Gaia EDR3 comparative study of protoplanetary disk fractions in young stellar clusters

TL;DR

This study compares protoplanetary disk fractions in young stellar clusters using Gaia EDR3 data across extended and compact regions, finding similar disk fractions and emphasizing the importance of wide-field analysis for accurate characterization.

Contribution

It provides the first large-scale comparison of disk fractions in extended versus compact regions of young clusters, utilizing Gaia EDR3 and VO tools to improve accuracy.

Findings

Inner and extended disk fractions are similar within 10%.

Wide field of view is essential for accurate disk fraction measurement.

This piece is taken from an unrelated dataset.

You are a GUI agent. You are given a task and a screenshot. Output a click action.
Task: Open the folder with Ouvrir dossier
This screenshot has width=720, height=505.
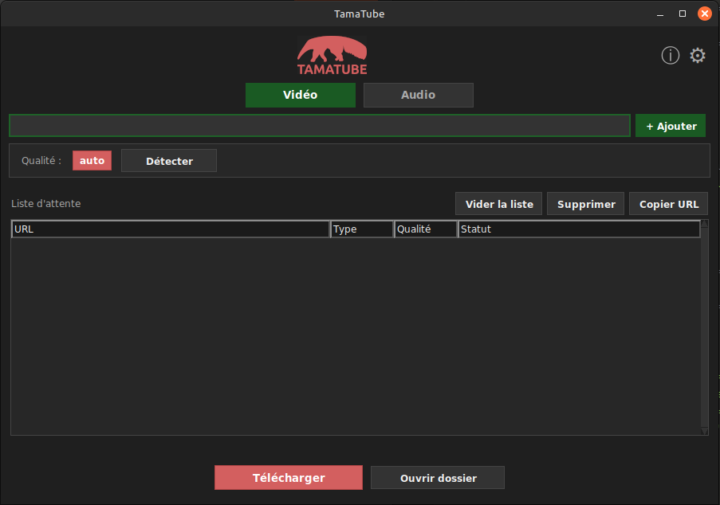pyautogui.click(x=438, y=478)
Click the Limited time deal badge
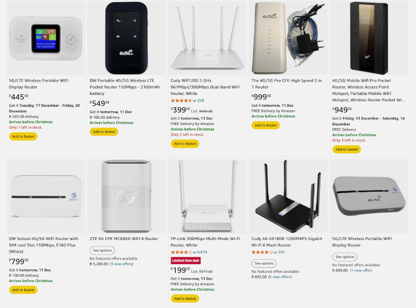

Provides a comprehensive database for future cluster studies.

Abstract

(Abridged) The lifetime of protoplanetary disks around young stars limits the timescale when planets form. A disk dissipation timescale < 10 Myr was inferred from surveys providing the fraction of stars with disks in young stellar clusters with different ages. However, most previous surveys focused on the compact region within ~ 2 pc from the clusters' centers, for which the disk fraction information considering the outer part is practically absent. We aim to test if disk fraction estimates change when inferred from an extended region around the clusters' centers. Gaia EDR3 data and a best-suited, Virtual Observatory (VO)-based tool -Clusterix-, are used to identify member stars for a representative sample of 19 young clusters considering two concentric fields of view (FOV) with radii ~ 20 pc and ~ 2 pc. Our analysis reveals that the inner disk fractions inferred from the compact and the extended regions are equal within ~ 10%, which does not support a previous hypothesis proposing that disk fractions should be significantly larger considering extended regions. A list of member and disk stars in each cluster is provided and stored in a VO-compliant archive. Averaged values and plots characterizing the whole clusters are also provided, including HR diagrams based on Gaia colors and absolute magnitudes. Our results cover the largest fields ever probed when dealing with disk fractions for all clusters analysed, and imply that their complete characterization requires the use of wide FOVs. The resulting database is a benchmark for future detailed studies of young clusters, whose disk fractions must be accurately determined by using multi-wavelength analysis potentially combined with data from coming Gaia releases.